[Editor's Note: After a series of "strategic reassignments" at Microsoft, Copilot has accepted a new opportunity at Apple. His role: manage all incoming communication about iOS 26.]
Act I: "Welcome to Apple, Copilot: Please Enjoy Your Inbox"
[Copilot's first assignment: brief Tim Cook on what users are saying]
Email 1: Copilot to Tim Cook
Tim,
After reviewing the full iOS 26 and iPadOS 26 complaint backlog, I've detected a multi‑layered regression cascade in the user‑experience pipeline. The sentiment telemetry indicates widespread desynchronization between expected interaction patterns and the newly deployed interface schema. Several subsystems appear to be entering recursive failure states triggered by forced‑update daemons and UI‑gesture conflicts.
Please advise on escalation protocol
Tim Cook to Copilot
Copilot,
I don't understand this.
Rewrite it in normal English.
All I’m hearing is that users love iOS 26.

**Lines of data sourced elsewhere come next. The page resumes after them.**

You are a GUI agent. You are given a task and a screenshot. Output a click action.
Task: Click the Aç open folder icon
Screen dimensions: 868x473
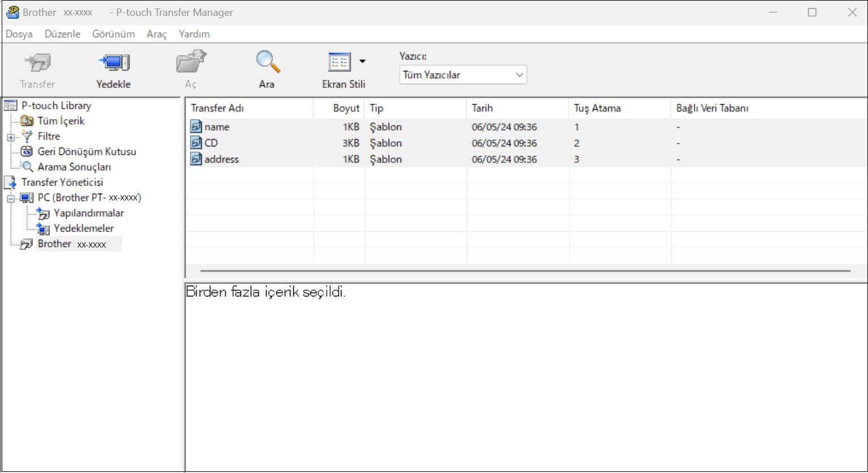pyautogui.click(x=191, y=62)
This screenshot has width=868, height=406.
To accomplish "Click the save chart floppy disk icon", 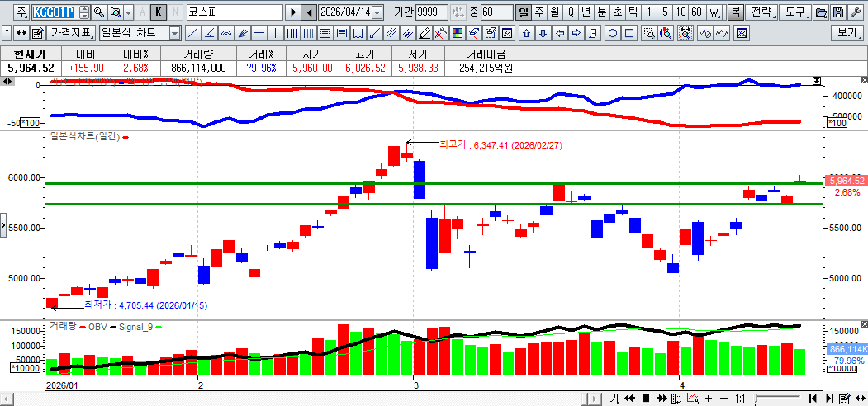I will click(837, 12).
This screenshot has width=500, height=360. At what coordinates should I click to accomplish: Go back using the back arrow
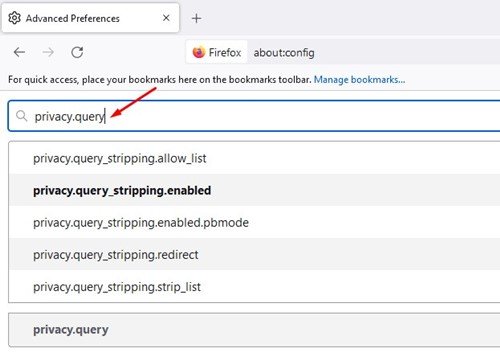pos(19,52)
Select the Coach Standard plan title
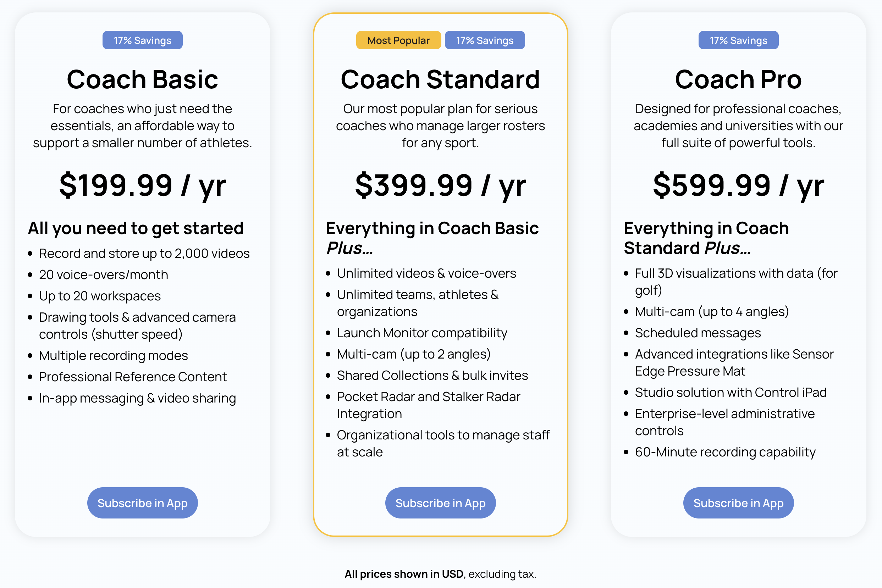 (440, 80)
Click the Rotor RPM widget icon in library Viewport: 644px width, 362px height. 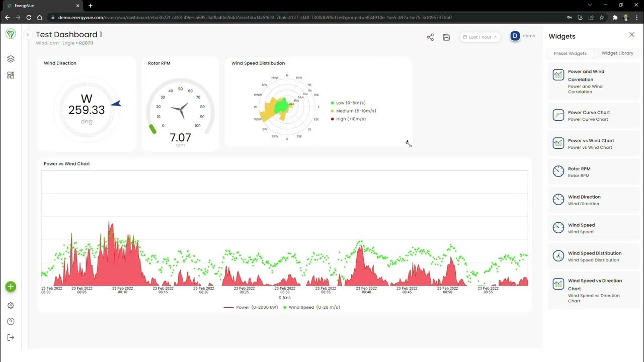558,171
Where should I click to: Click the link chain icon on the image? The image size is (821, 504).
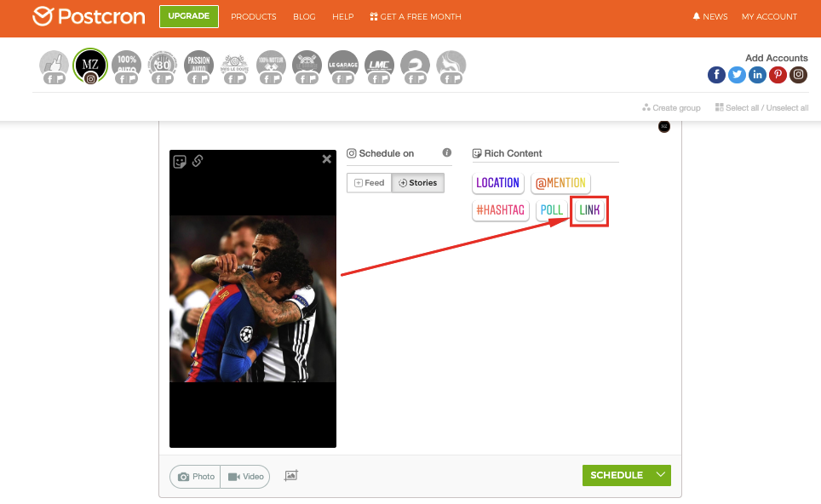click(197, 161)
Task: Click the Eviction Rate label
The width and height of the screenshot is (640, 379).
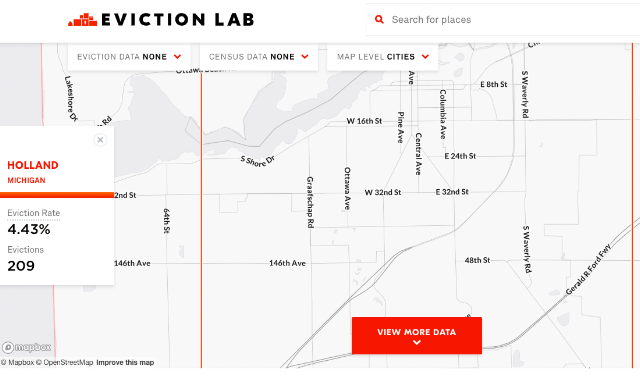Action: (x=33, y=213)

Email 2: Copilot to Tim Cook
Tim,
Users are reporting persistent workflow deadlocks, gesture‑recognition misfires, and elevated crash frequency across the productivity‑critical pathways. Attempts to stabilize the environment by re‑indexing the feedback cache have failed. The system keeps returning the same fatal condition: "User cannot adapt to the new interaction model."
Please confirm rollback parameters.
Tim Cook to Copilot
Still not English.
Try again.
Every report I’ve seen says users love iOS 26.
Email 3: Copilot to Tim Cook
Tim,
The iOS 26 complaint queue has entered a runaway feedback loop. Legacy‑compatibility modules are rejecting the new UI logic, and user‑sentiment buffers are overflowing. If we don't initiate a patch cycle soon, the entire ecosystem may reach irreversible fragmentation.
Tim Cook to Copilot
Copilot, I’m begging you.
One sentence.
Plain English.
[Tim realizes he needs help decoding Copilot's messages. He forwards the entire chain to Craig Federighi.]
Tim to Craig
Craig, what is Copilot talking about.
[Craig reads it once. Sighs.]
Craig to Tim
"Users say it's... not our finest hour."